Posts tagged Richard Hershatter

thelamplightersserenade asked: Do you have recommendations for spy novels? I've read Tinker Tailor and plan to read the rest of the Karla trilogy, I have the IPCRESS Files on my list, and the Company. Do you have any cold war films/novels you can recommend?

John le Carré’s Cold War novels are good (his post-Cold War novels are less so).  I would especially recommend The Spy Who Came in From the Cold (and the movie with Richard Burton).  I have a number of espionage novels around, I just have yet to read them all.  The definitive Cold War neo-noir is probably The Manchurian Candidate, though the novel by Richard Condon is not really noir.  The Third Man also deals with international politics, as do a number of other Graham Greene novels.

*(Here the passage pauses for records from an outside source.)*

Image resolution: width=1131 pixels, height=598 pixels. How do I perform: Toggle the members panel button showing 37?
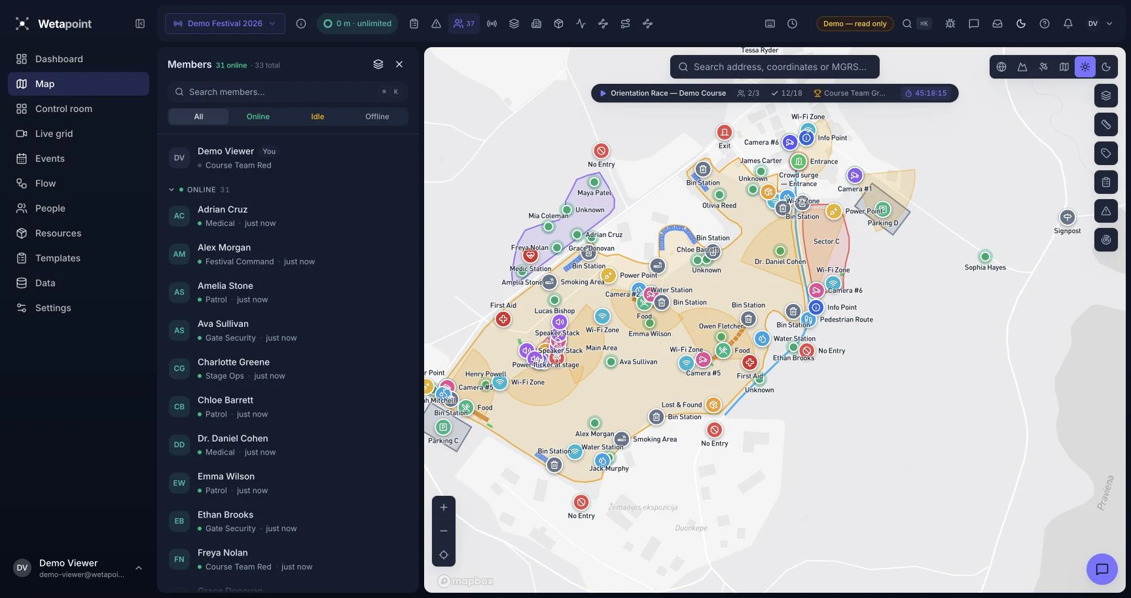tap(464, 24)
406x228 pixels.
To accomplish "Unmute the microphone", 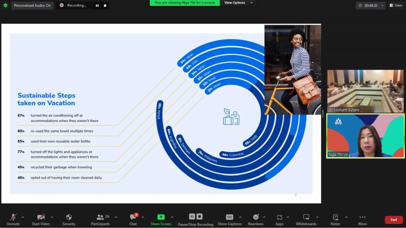I will (13, 217).
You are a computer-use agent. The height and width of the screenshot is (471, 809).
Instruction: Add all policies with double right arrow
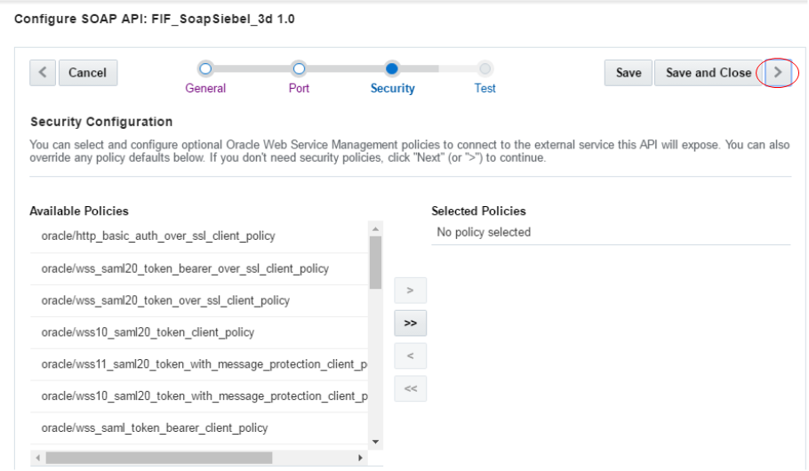410,323
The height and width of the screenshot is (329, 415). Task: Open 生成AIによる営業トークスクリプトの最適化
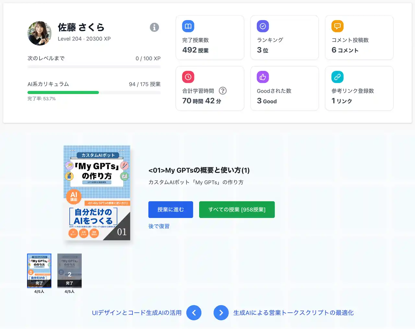coord(294,312)
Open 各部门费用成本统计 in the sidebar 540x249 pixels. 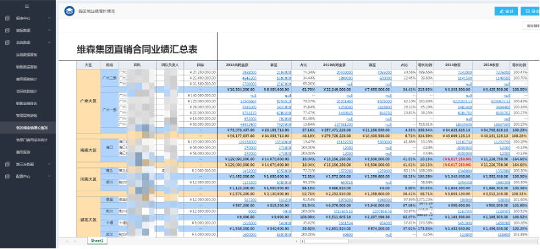pyautogui.click(x=32, y=140)
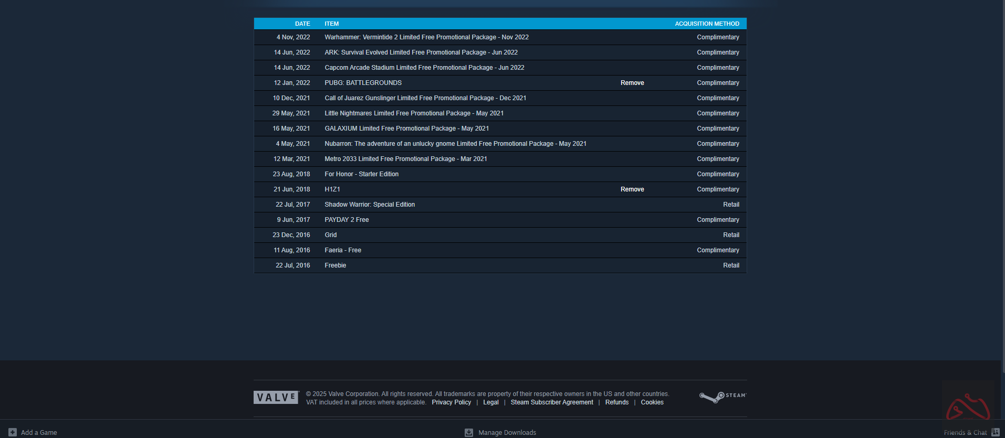Remove the H1Z1 license
Viewport: 1005px width, 438px height.
tap(632, 189)
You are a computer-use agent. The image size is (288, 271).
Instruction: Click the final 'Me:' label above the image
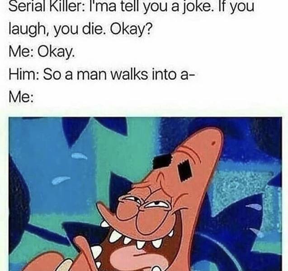[x=21, y=98]
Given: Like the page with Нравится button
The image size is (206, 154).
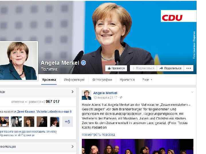Looking at the screenshot, I should click(116, 68).
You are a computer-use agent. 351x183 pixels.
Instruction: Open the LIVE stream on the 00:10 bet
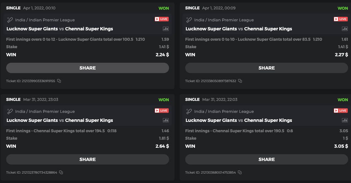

Eric Ambler wrote some hardboiled spy thrillers.  The Fallen Sparrow, by the always excellent Dorothy B. Hughes, has some foreign intrigue in the plot.  Richard Hershatter and Andrew Garve wrote pulpy espionage novels, as did Donald Hamilton (Matt Helm doesn’t remotely resemble Dean Martin, by the way).

And let us not forget Ian Fleming’s James Bond.  As I have argued previously, I think James Bond is a hardboiled hero.  Especially in Casino Royale, which has near-noirish fatalism.  In the other novels, the noir elements are perhaps less apparent.  But he is a hardboiled, pulpy hero—a Tory Mike Hammer, if you will.